### PASSAGE FOR REVIEW
If we were to extend this idea to $3$ sets, we would first add all the single sets, then subtract all the combinations of the intersection of two sets and finally add all the combinations of the intersections of three sets (of which only $1$ exists). This is because in subtracting $A \cap B$ and $B \cap C$, we double subtract the elements in set $B$. The same can be said for $A$ while subtracting $A \cap B$ and $C \cap A$, and C for $B \cap C$ and $C \cap A$.

Below is the union of four sets using inclusion-exclusion. We alternate our signs (add and subtract) on each step till we reach the final intersection of all sets.

$$n(A \cup B \cup C \cup D) = n(A) + n(B) + n(C) + n(D) - n(A \cap B) - n(A \cap C) - n(A \cap D) - n(B \cap C) - n(B \cap D) - n(C \cap D) + n(A \cap B \cap C) + n(A \cap B \cap D) + n(A \cap C \cap D) + n(B \cap C \cap D) - n(A \cap B \cap C \cap D)$$

A great example of applying this knowledge can be found when we’re asked to count the number of onto functions (functions whose range $=$ co-domain, in other words every element in the co-domain must be mapped to an element in the domain) possible from a domain of 5 elements and a co-domain of 6. To begin with, we count the total number of functions possible from these two sets, which is $6^5$ (as discussed earlier). We now proceed to subtract the functions that are not onto. The number of functions where one element in the co-domain is left out can be calculated as $5^5 \times \binom{6}{1}$ since there are $\binom{6}{1}$ ways to choose that one element to leave out. This is equivalent to summing all single sets.

$$\sum_{} A_i$$

Similarly, the rest of the cases (functions where 2 elements are left out and so on) can be represented as

$$\sum_{} | A_i \cap A_j | = 4^5 \times \binom{6}{2} \\ \sum_{} | A_i \cap A_j \cap A_k | = 3^5 \times \binom{6}{3} \\ \sum_{} | A_i \cap A_j \cap A_k \cap A_l | = 2^5 \times \binom{6}{4} \\ \sum_{} | A_i \cap A_j \cap A_k \cap A_l \cap A_m | = 1^5 \times \binom{6}{5}$$

We add and subtract all of these terms alternatively from the total number of possible functions to get the right answer.
######
### STORED DATA
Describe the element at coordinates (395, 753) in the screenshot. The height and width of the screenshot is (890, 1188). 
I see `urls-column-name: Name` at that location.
######
_TASK ITEM A_.
In the passage on inclusion-exclusion, list every two-set intersection term that the formula for the union of four sets subtracts.
_TASK ITEM B_.
Write the next part of the passage on inclusion-exclusion, picking up after its final sentence.

_RESPONSE AREA A_.
n(A ∩ B), n(A ∩ C), n(A ∩ D), n(B ∩ C), n(B ∩ D), n(C ∩ D)

_RESPONSE AREA B_.
Derangement

This is a perfect time to talk about derangement, which is the peculiar arrangement where no element is at their original slot. If we have the set $\{1, 2, 3, 4, 5\}$, then $\{2, 1, 4, 5, 3\}$ would be an example of a derangement whereas $\{2, 1, 3, 5, 4\}$ is not. Let’s consider a set $A_i$ as the permutation where the i-th element is fixed in its original position. Taking an example where we apply derangement to $4$ objects, we start by calculating the total number of possible arrangements ($4! = 24$) and apply inclusion-exclusion to this value. We first calculate the sum of the single sets where one object is fixed. There are $\binom{4}{1}$ ways to choose an item and $3!$ ways to arrange the rest. So we get,

$\sum{}A_i = \binom{4}{1} \times 3! = 24$

But notice that these also include the cases where $2$ or more items are at their correct positions (we are double-counting). To resolve this, we subtract the cases where two objects are at their fixed positions.

$\sum{}A_i - \sum{}|A_i \cap A_j| = 24 - \binom{4}{2} \times 2! = 12$

But again, this also includes subtracting the cases where $3$ or more items are at their correct positions multiple times (we are over-correcting).

So we add back the case where three sets intersect.

$\sum{}A_i - \sum{}|A_i \cap A_j| + \sum{}|A_i \cap A_j \cap A_k| = 12 + \binom{4}{3} \times 1! = 16$

And finally, subtract the case where all four elements are at their original slot.

$\sum{}A_i - \sum{}|A_i \cap A_j| + \sum{}|A_i \cap A_j \cap A_k| - \sum{}|A_i \cap A_j \cap A_k \cap A_l| = 16 - \binom{4}{4} \times 0! = 15$

We subtract these $15$ invalid permutations from $24$ to get $9$ as the answer. (Same as alternate add/subtract from total possible arrangements)

Adding and subtracting resolves the double-counting and over-correcting introduced by the previous steps respectively.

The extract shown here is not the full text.